◆ 課題 ◆
- 1) ADFSとIDaaSの解説文をもとに、次の問いに答えてください。
(a) より広い範囲をカバーしたい場合に選ぶとよいとされているのは何ですか。
(b) ADFSは何の機能ですか。
(c) ADFSできめ細かいアクセス制御を可能にするものとして、例に挙げられているのは何ですか。
- 2) 次の各文がADFSとIDaaSの解説文の内容と合っているか判定し、根拠となる本文の語句を添えてください。
(a) IDaaSのメリットとして、ADFSから移行する際のメリットにも触れている。
(b) ADFSはWindows Serverとは別の製品なので、導入に手間がかかる。
(c) ADFSはパートナー企業との連携には利用されない。
- 3) ADFSとIDaaSの解説文を、最後の文の後から書き進めてください。

◆ 提供テキスト ◆

□ □ □ □

多くの企業でActive Directoryが利用されていることから、ADFSはパートナー企業との連携などでも利用されますが、より広範囲をカバーしたい場合にはIDaaSを選択するとよいでしょう

■ADFSとIDaaSのメリット・デメリット

ADFSとIDaaSの比較の一つとして、それぞれのメリット・デメリットを紹介します。IDaaSのメリットでは、ADFSから移行する際のメリットについても記載しています。

◇ADFSのメリット・デメリット

まずは、ADFSのメリット・デメリットを見ていきましょう。

・メリット
ADFSのメリットは、クライアントアクセスポリシーなどにより、きめ細かいアクセス制御ができる点です。ADFSはWindows Serverの機能のため導入しやすく、SSOを実現すれば利用者の利便性が向上することもメリットとして挙げられます。

□ □ □ □

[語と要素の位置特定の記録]
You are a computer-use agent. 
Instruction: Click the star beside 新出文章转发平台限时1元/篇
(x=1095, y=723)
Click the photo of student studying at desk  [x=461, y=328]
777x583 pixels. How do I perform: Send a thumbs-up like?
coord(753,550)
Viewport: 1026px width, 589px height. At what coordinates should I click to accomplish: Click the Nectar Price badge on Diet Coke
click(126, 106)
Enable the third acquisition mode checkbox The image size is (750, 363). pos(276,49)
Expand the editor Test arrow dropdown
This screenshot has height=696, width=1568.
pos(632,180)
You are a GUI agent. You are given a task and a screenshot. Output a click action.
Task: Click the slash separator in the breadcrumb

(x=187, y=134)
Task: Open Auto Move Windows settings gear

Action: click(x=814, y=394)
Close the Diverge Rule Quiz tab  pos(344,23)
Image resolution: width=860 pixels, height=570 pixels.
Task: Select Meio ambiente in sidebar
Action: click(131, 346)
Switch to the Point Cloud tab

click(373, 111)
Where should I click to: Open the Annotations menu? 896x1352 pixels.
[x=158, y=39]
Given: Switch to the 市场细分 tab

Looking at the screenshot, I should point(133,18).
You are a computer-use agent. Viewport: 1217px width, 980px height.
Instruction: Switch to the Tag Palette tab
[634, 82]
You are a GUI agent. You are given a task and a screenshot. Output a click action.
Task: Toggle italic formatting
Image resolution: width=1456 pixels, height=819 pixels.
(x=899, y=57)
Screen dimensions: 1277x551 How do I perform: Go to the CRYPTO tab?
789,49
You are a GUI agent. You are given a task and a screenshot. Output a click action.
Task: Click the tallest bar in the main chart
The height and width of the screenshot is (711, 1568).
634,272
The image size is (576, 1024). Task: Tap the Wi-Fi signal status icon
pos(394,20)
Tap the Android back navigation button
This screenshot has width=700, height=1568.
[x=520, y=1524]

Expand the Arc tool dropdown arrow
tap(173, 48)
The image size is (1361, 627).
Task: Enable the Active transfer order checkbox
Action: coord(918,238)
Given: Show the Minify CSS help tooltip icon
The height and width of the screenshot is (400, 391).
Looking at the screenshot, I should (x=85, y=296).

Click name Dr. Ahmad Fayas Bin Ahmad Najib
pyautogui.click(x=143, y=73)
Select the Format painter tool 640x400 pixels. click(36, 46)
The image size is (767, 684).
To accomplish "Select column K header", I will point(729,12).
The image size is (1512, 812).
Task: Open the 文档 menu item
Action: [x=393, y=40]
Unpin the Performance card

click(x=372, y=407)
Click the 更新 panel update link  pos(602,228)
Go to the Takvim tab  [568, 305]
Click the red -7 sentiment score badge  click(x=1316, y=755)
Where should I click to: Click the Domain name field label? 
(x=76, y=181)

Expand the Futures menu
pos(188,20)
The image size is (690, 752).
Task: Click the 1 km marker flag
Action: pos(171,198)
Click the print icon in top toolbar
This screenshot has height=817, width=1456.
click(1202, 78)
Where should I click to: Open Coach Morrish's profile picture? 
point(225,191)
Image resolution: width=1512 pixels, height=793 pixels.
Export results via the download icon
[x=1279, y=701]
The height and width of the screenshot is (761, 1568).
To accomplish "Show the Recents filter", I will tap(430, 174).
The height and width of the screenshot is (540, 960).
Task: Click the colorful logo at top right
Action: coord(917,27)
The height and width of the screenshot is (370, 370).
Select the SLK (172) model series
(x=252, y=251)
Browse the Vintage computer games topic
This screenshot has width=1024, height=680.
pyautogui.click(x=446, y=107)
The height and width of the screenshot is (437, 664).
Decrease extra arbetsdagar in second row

□ □ □ □

◆ 解答 ◆
- 1)
(a) IDaaS
(b) Windows Server
(c) クライアントアクセスポリシー

- 2)
(a) はい。「IDaaSのメリットでは、ADFSから移行する際のメリットについても記載しています。」
(b) いいえ。「ADFSはWindows Serverの機能のため導入しやすく」
(c) いいえ。「ADFSはパートナー企業との連携などでも利用されます」

- 3)
また、連携するクラウドサービス側は、認証処理をADFSに依頼することで独自に認証情報を管理する必要がありません。このように余計なリスクを背負う必要がない点も、メリットといえるでしょう。

・デメリット
ADFSは無料の機能ですが、ADFSサーバーを構築するためのWindows Serverのライセンスやサーバー自体にはコストがかかります。また、多要素認証やデバイス認証を実現するためには複数のサーバー構築が必要になり、メンテナンス面でのコストがかかる点もデメリットです。
さらに、ADFSと連携するクラウドサービスが増えるたびにプロセスが発生し、技術的に複雑になってしまう点もデメリットといえるでしょう。

◇IDaaSのメリット・デメリット

次に、IDaaSのメリット・デメリットを紹介します。

・メリット
IDaaSのメリットは、ADFSに比べて容易にさまざまなシステム・サービスをSSOに統合できることです。IDaaSでは、事前に多くのクラウドサービスと連携済みであるため、新たにSSOへ統合する際のコストがADFSよりも少なくて済みます。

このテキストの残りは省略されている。